↓↓↓

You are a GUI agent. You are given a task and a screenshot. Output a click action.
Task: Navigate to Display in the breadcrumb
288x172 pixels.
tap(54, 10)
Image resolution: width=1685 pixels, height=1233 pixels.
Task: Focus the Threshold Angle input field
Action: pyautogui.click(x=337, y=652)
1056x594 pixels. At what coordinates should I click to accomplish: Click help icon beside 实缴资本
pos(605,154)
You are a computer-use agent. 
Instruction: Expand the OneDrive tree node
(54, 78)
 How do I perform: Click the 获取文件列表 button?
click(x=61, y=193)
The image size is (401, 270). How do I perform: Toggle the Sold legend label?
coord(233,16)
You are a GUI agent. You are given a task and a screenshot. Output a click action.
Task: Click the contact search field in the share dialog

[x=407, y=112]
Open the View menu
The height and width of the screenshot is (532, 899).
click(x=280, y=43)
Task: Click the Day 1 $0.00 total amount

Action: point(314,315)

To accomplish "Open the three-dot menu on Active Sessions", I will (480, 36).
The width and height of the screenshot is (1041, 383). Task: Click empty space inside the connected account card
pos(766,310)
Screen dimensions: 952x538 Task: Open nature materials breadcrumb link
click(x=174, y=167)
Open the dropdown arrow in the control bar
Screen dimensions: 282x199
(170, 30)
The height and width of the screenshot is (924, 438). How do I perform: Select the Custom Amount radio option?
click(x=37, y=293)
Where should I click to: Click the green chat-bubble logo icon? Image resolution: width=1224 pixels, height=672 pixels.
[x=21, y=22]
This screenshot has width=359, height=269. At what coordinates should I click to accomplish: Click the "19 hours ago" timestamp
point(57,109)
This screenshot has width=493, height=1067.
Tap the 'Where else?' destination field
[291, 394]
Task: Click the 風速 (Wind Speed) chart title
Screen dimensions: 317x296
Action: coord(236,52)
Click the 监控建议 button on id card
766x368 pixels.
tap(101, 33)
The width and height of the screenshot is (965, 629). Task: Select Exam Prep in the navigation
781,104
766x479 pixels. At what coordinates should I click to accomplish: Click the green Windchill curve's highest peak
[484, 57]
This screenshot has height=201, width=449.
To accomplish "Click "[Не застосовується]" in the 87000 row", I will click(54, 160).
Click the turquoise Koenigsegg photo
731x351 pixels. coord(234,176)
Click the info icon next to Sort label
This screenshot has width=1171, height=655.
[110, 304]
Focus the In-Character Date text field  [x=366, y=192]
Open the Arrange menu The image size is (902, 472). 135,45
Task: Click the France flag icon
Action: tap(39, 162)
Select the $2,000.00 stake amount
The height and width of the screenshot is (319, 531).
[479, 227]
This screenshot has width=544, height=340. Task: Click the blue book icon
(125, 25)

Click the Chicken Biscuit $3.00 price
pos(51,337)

↑↑↑

An exact transcription of the data above is required.

## [Your response]
You are a GUI agent. You are given a task and a screenshot. Output a click action.
Task: Navigate to Display in the breadcrumb
288x172 pixels.
tap(54, 10)
Image resolution: width=1685 pixels, height=1233 pixels.
Task: Focus the Threshold Angle input field
Action: pyautogui.click(x=337, y=652)
1056x594 pixels. At what coordinates should I click to accomplish: Click help icon beside 实缴资本
pos(605,154)
You are a computer-use agent. 
Instruction: Expand the OneDrive tree node
(54, 78)
 How do I perform: Click the 获取文件列表 button?
click(x=61, y=193)
The image size is (401, 270). How do I perform: Toggle the Sold legend label?
coord(233,16)
You are a GUI agent. You are given a task and a screenshot. Output a click action.
Task: Click the contact search field in the share dialog

[x=407, y=112]
Open the View menu
The height and width of the screenshot is (532, 899).
click(x=280, y=43)
Task: Click the Day 1 $0.00 total amount

Action: point(314,315)

To accomplish "Open the three-dot menu on Active Sessions", I will (480, 36).
The width and height of the screenshot is (1041, 383). Task: Click empty space inside the connected account card
pos(766,310)
Screen dimensions: 952x538 Task: Open nature materials breadcrumb link
click(x=174, y=167)
Open the dropdown arrow in the control bar
Screen dimensions: 282x199
(170, 30)
The height and width of the screenshot is (924, 438). How do I perform: Select the Custom Amount radio option?
click(x=37, y=293)
Where should I click to: Click the green chat-bubble logo icon? Image resolution: width=1224 pixels, height=672 pixels.
[x=21, y=22]
This screenshot has width=359, height=269. At what coordinates should I click to accomplish: Click the "19 hours ago" timestamp
point(57,109)
This screenshot has width=493, height=1067.
Tap the 'Where else?' destination field
[291, 394]
Task: Click the 風速 (Wind Speed) chart title
Screen dimensions: 317x296
Action: coord(236,52)
Click the 监控建议 button on id card
766x368 pixels.
tap(101, 33)
The width and height of the screenshot is (965, 629). Task: Select Exam Prep in the navigation
781,104
766x479 pixels. At what coordinates should I click to accomplish: Click the green Windchill curve's highest peak
[484, 57]
This screenshot has height=201, width=449.
To accomplish "Click "[Не застосовується]" in the 87000 row", I will click(54, 160).
Click the turquoise Koenigsegg photo
731x351 pixels. coord(234,176)
Click the info icon next to Sort label
This screenshot has width=1171, height=655.
[110, 304]
Focus the In-Character Date text field  [x=366, y=192]
Open the Arrange menu The image size is (902, 472). 135,45
Task: Click the France flag icon
Action: tap(39, 162)
Select the $2,000.00 stake amount
The height and width of the screenshot is (319, 531).
[479, 227]
This screenshot has width=544, height=340. Task: Click the blue book icon
(125, 25)

Click the Chicken Biscuit $3.00 price
pos(51,337)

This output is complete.